Regulatory Review: Another topic pertains to deregulation, one of Trump’s greatest accomplishments in office.
Think back to the beginning of the Trump era. Republicans, given relatively narrow majorities in the House and Senate, were able to instantly undo 16 regulatory actions that had been taken late in the Obama administration thanks to the Congressional Review Act. That law, which originally passed in 1996, allows elected legislators to overturn bureaucratic rules and regulations from the executive branch with a simple majority vote in both chambers, provided that lawmakers act soon enough after the regulatory action is taken.
Republican actions at that time simplified the deregulatory process for Trump and hastened his timeline. But the same rules now make vulnerable the gains that his administration made in creating a friendlier national business climate and causing the economy to boom before the coronavirus hit. Only a victory in Georgia can prevent Democrats from using the same method to undo late-Trump-era rules and regulations. In contrast, a Republican victory means that recent Trump environmental, energy-related, and finance and housing-related rules and regulations (specifically with regard to homeownership) will be kept in place for years at least as the Biden bureaucracy goes through the entire lengthy and arduous process of rulemaking.
Senate 2021
Georgia: New polling from the Trafalgar Group shows at least one of the two races breaking toward Republicans in just the last two weeks. The race between Sen. David Perdue, R, and Jon Ossoff, D, remains tight as a tick, an exact tie. But Sen. Kelly Loeffler, R, has benefited from a net ten-point swing in her race against Rev. Rapael Warnock.
The erasure of Warnock’s seven-point lead from the beginning of December comes after a massive dump of opposition research into his past statements praising Fidel Castro and condemning the U.S. as a racist country. Warnock’s past radicalism is probably a bridge too far for voters in a state that remains fairly conservative despite its recent vote for Joe Biden.

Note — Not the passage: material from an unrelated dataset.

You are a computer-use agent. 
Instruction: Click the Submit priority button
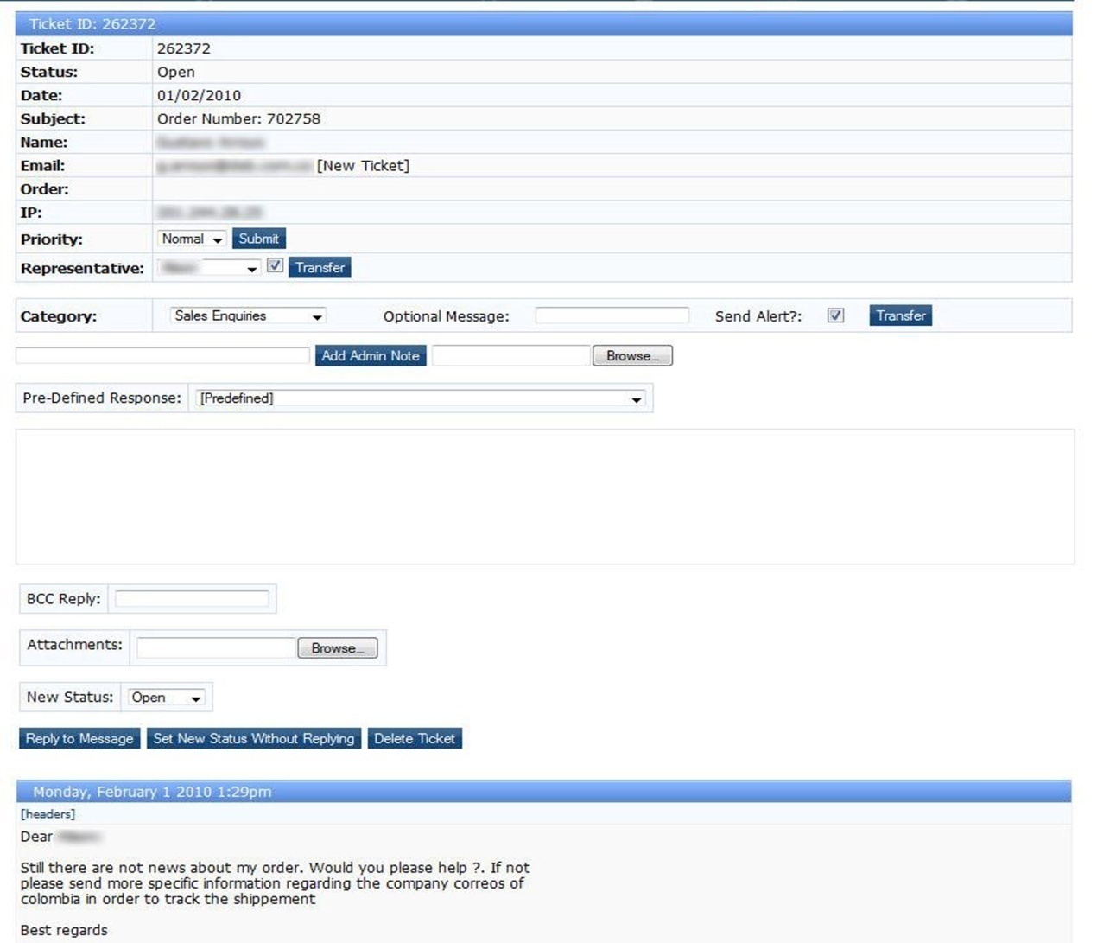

Speaking of which, Biden will be in the state this week to campaign for the Democrats.
Senate 2022
Florida: Sen. Marco Rubio’s announcement that he will run for a third term in 2022 is good news for Senate Republicans, who would like to keep this race off the board if possible. “Little Marco,” as Trump called him, lost a lot of face during the 2016 election. But in the time since, he has put his shoulder to the wheel and built a very good reputation for himself. He has become increasingly popular in his state and gained stature in the Senate as an expert voice on foreign affairs. He can also showcase his having worked across the aisle on a variety of issues without compromising his conservative principles.
From a personal perspective, Rubio would love to run for president in 2024 without placing his Senate seat in jeopardy. A win in 2022 would afford him such an opportunity.

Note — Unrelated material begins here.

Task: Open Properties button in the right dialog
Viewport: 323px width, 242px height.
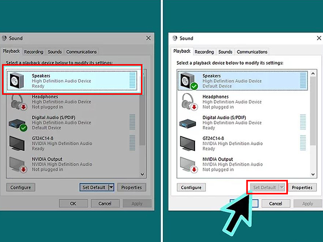Action: click(x=302, y=188)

North Carolina: Conservative Rep. Mark Walker, R, made an early announcement that he will be running to keep the Senate seat of the controversial Rep. Richard Burr, R, in Republican hands. As this year’s near-loss by Sen. Thom Tillis demonstrated, this will be one of the tougher seats for Republicans to defend in the midterm election.
Already, Walker is not alone in his ambition. It is possible that President Trump’s daughter-in-law, Lara Trump, will jump in. Her potential participation is intriguing, but it remains to be seen how powerful the Trump name would be in a Republican primary if President Trump were not the actual candidate.